Daraus ist 2b AHEAD entstanden. Was machen Sie dort genau?
Wichtig ist, dass wir weder in die Glaskugel noch in den Kaffeesatz schauen. Wir wenden wissenschaftliche Methoden an, für die es sogar Promotionsstudiengänge gibt. Letztlich analysieren unsere Forscher-Teams die Entwicklung von Branchen oder Geschäftsmodellen in fünf oder zehn Jahren. Durch Tiefeninterviews mit denen, die an Innovationen arbeiten, in entsprechende Technologien investieren, entstehen Zukunftsbilder. Und genau aus diesen lässt sich einerseits eine Ideal-Positionierung etwa für einen Mittelständler ableiten. Letztlich unterstützen wir dann auch, wiederum wissenschaftlich fundiert, bei der Strategie, um die Ideal-Positionierung zu erreichen.
Und genau das machen Sie nicht nur für Konzerne, oder?
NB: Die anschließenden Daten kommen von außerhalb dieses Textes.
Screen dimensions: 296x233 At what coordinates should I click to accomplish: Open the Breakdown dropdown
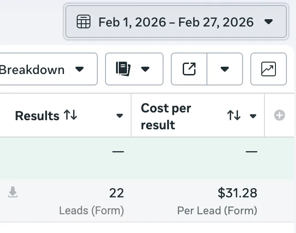click(46, 69)
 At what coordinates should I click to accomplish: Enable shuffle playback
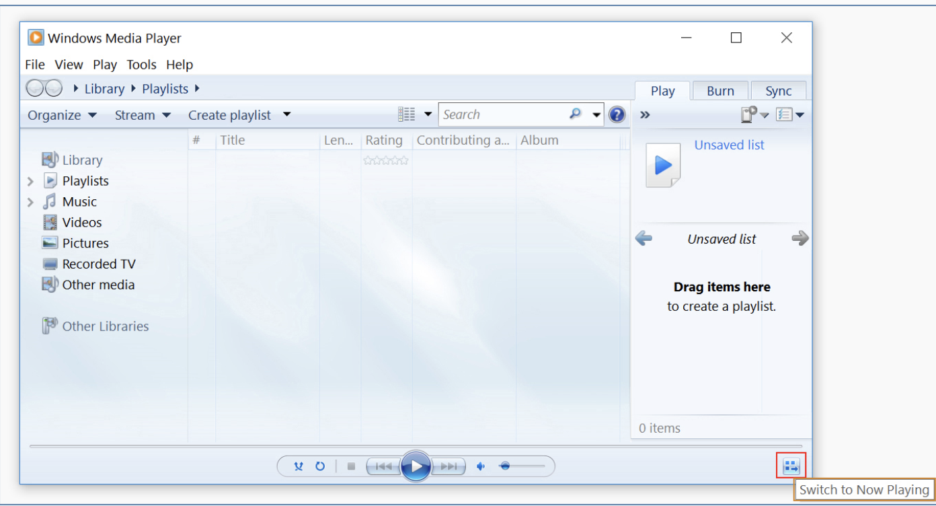[x=298, y=466]
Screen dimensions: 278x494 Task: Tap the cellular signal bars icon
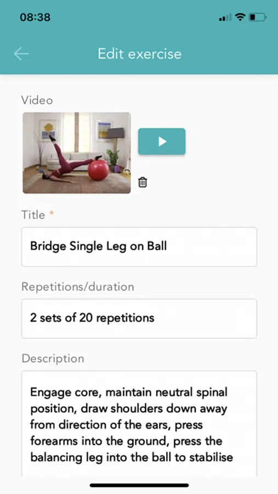click(x=225, y=18)
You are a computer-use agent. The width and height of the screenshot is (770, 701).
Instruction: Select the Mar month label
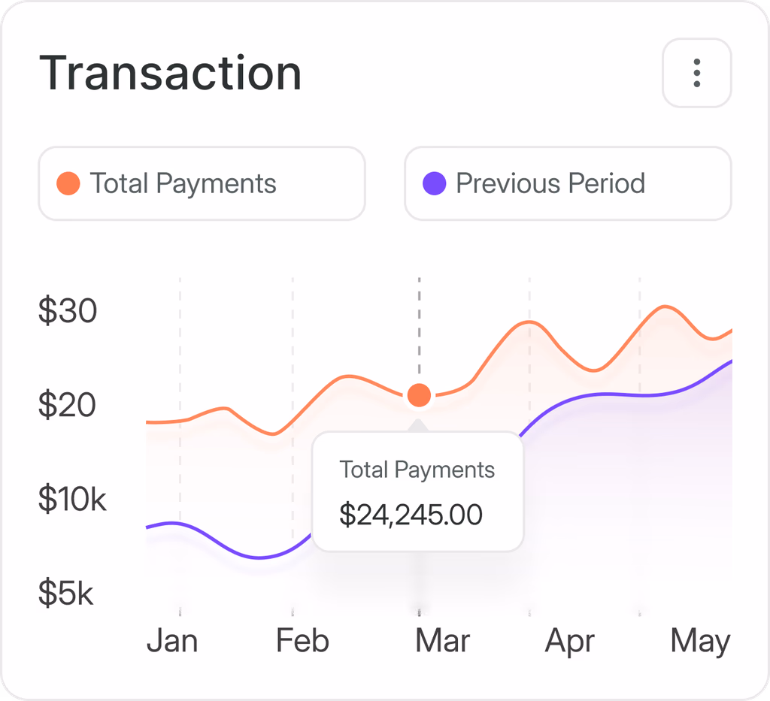click(442, 641)
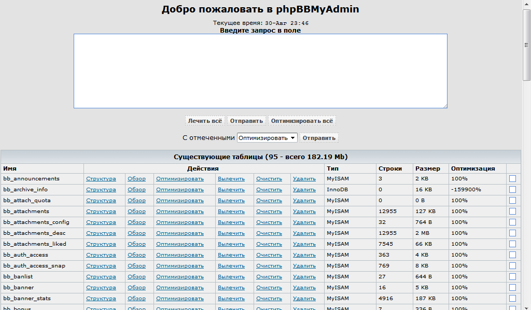Empty bb_auth_access using 'Очистить'
The height and width of the screenshot is (310, 531).
269,255
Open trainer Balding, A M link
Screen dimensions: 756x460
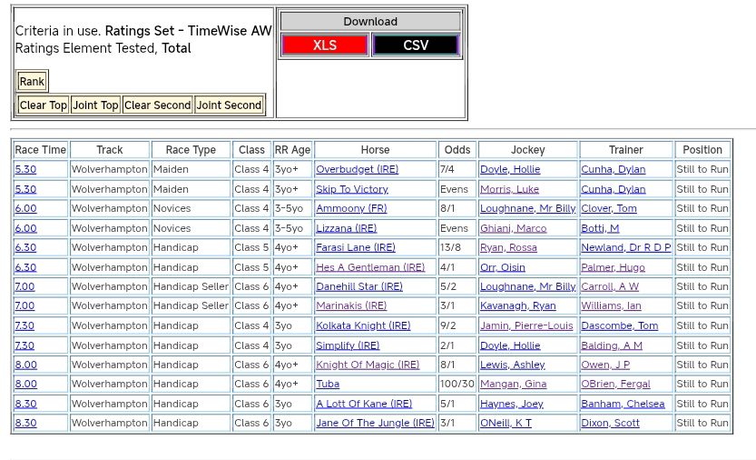click(611, 345)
Das ist so – unsere Mission ist es, diese Methoden so herunterzubrechen, dass sie nicht nur in der eigenen Zukunftsforschungs-Abteilung von Volkswagen angewendet werden können, sondern auch von Mittelständlern, die vielleicht nur 10 oder 100 Mitarbeiter haben. Der erste Schritt ist gewöhnlich das Lesen eines unserer Bücher oder E-Books. Im zweiten Schritt kommt es dann zur Teilnahme an einem unserer Events – und anschließend zu einem Coaching oder Mentoring-Programm.
Zukunftsforscher ist an 31 Unternehmen beteiligt
Mit 2b AHEAD haben sie auch einen Inkubator und so in 31 Unternehmen investiert…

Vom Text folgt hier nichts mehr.